Rodney Coates, a sociologist focusing on social justice and social policy at Miami University in Ohio, said the pain he and other Black men feel is visceral, originating from a history of abuse.

"This whole case is symbolic of the past," Coates said. "I have intentionally tried to not watch the trial and the video. It brings me back to the middle passage and how horrific that was. America has consistently targeted the Black male. Derek Chauvin is not on trial. The American justice system is on trial."

"As Black men, we want affirmation that our lives matter," Coates continued. "I am George Floyd. I am the people who were there watching his life seep out of him after he pleaded for his mother. All of these images are traumatic."

White, the engineer, said the pain of the visual is magnified by the notion that there likely will be another Black man needlessly killed by law enforcement. Worse, he added, is that there are not enough people who feel the Black man’s hurt.

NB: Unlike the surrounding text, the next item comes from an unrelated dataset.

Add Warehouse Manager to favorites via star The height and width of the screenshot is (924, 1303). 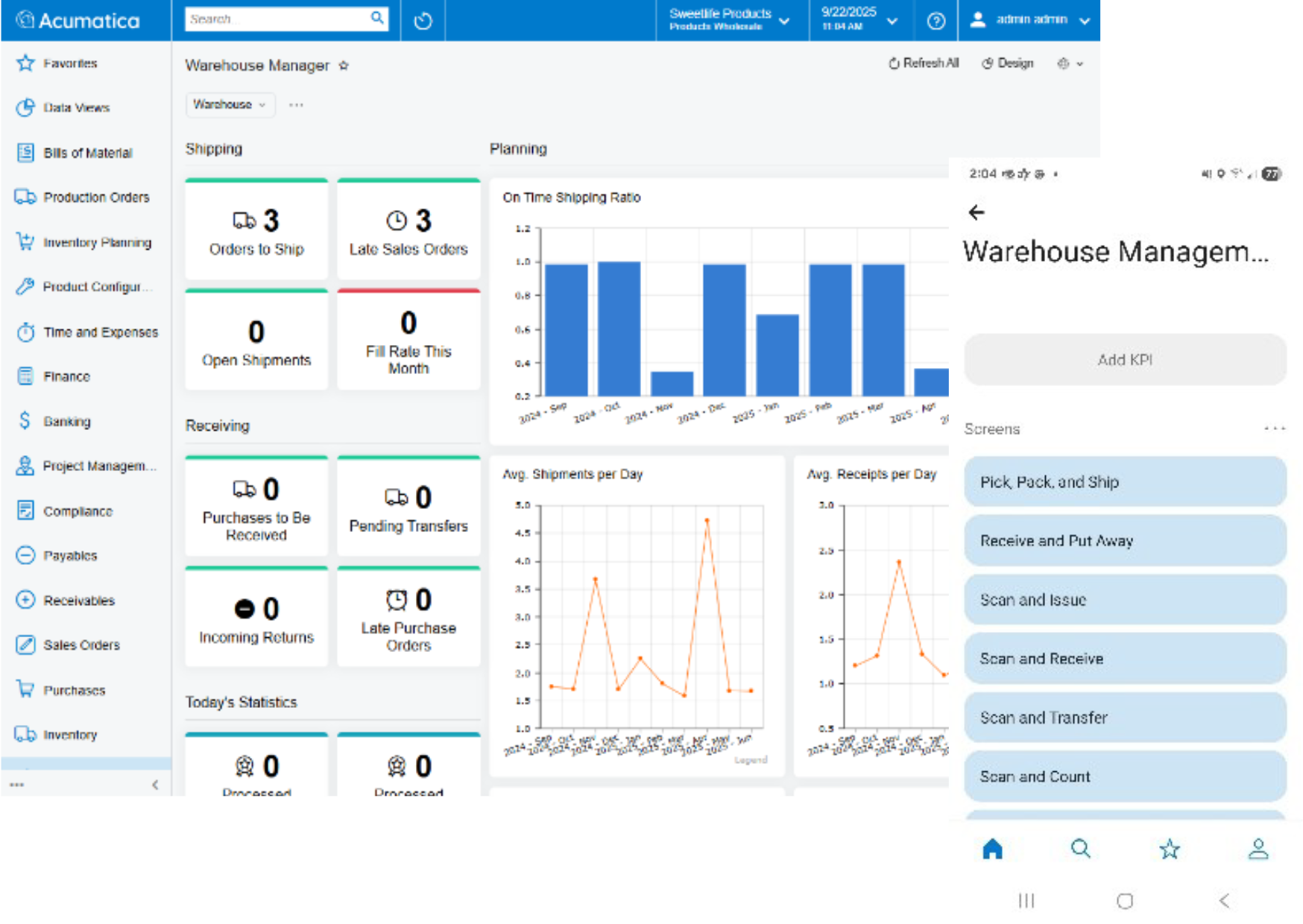pos(344,66)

"Racism today is more cerebral," White said. "It’s not the KKK burning down your house. But it’s cases like this, where people believe it’s acceptable for a ‘good white man to harm and kill a bad Black man.’ We’re always the ‘bad’ guy."

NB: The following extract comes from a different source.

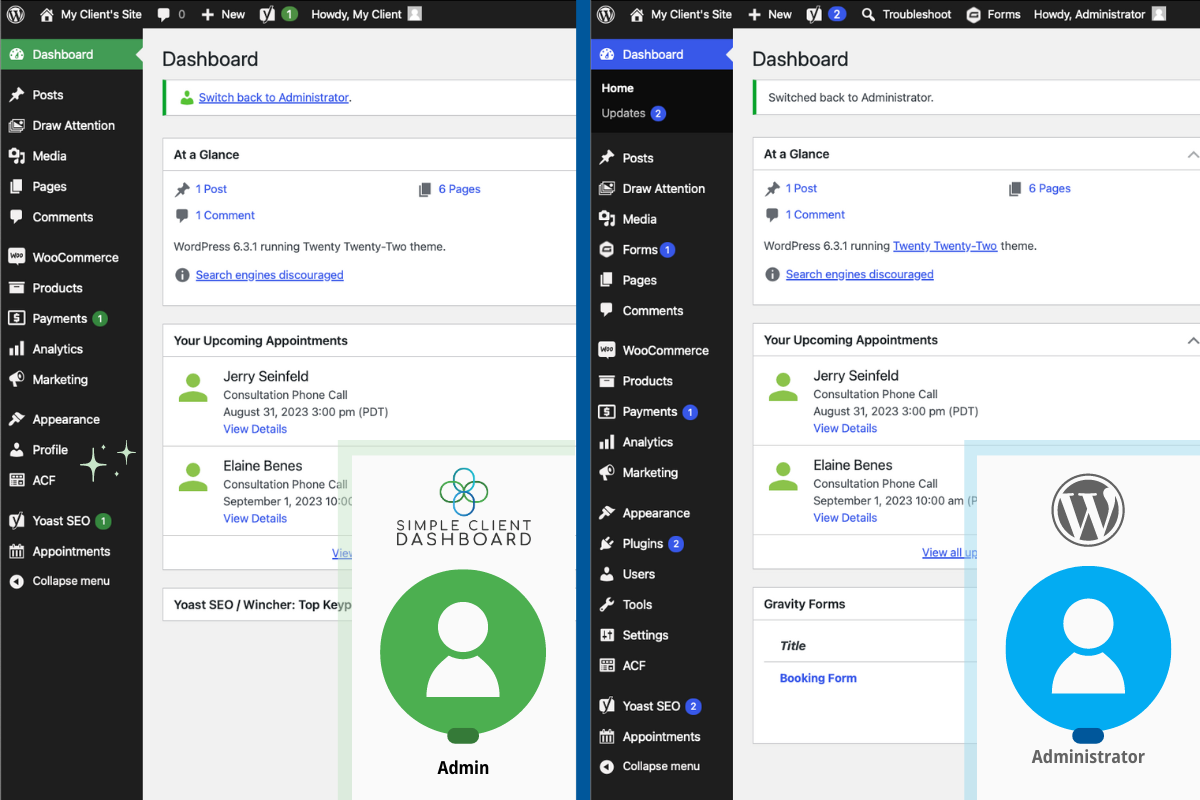This screenshot has width=1200, height=800.
Task: Collapse menu in the right sidebar
Action: coord(661,766)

"When they have that mentality, they put George Floyd on trial," White continued. "And when they do that, they put all Black men on trial. If you’re a Black man, you know this could happen to you — and no one could be held accountable for it. And that’s unacceptable."

Coates agreed: “This is all a form of white privilege. Their position is ‘It doesn’t impact me. It’s not my kids being killed. I don’t have to worry when I get stopped by a cop. I’m not being traumatized and re-traumatized.’ White people were not particularly concerned when they were lynching Black people, either. And it’s all stressful and emotional.”

For Tartt, a husband and father of two daughters, the emotional impact of Floyd’s death and the effect of the trial confirmed for him that he would not grow his family.

“Someone asked me the other day if I would have more children,” he said. “And I said, ‘I hope not.’ He asked, ‘You don’t want that son?’ And I said, ‘No. No. I don’t want the stress of having to raise a Black boy. I don’t want to have to worry when he gets 13 or 14 about where he is, what’s happening.’ And that about says it all.”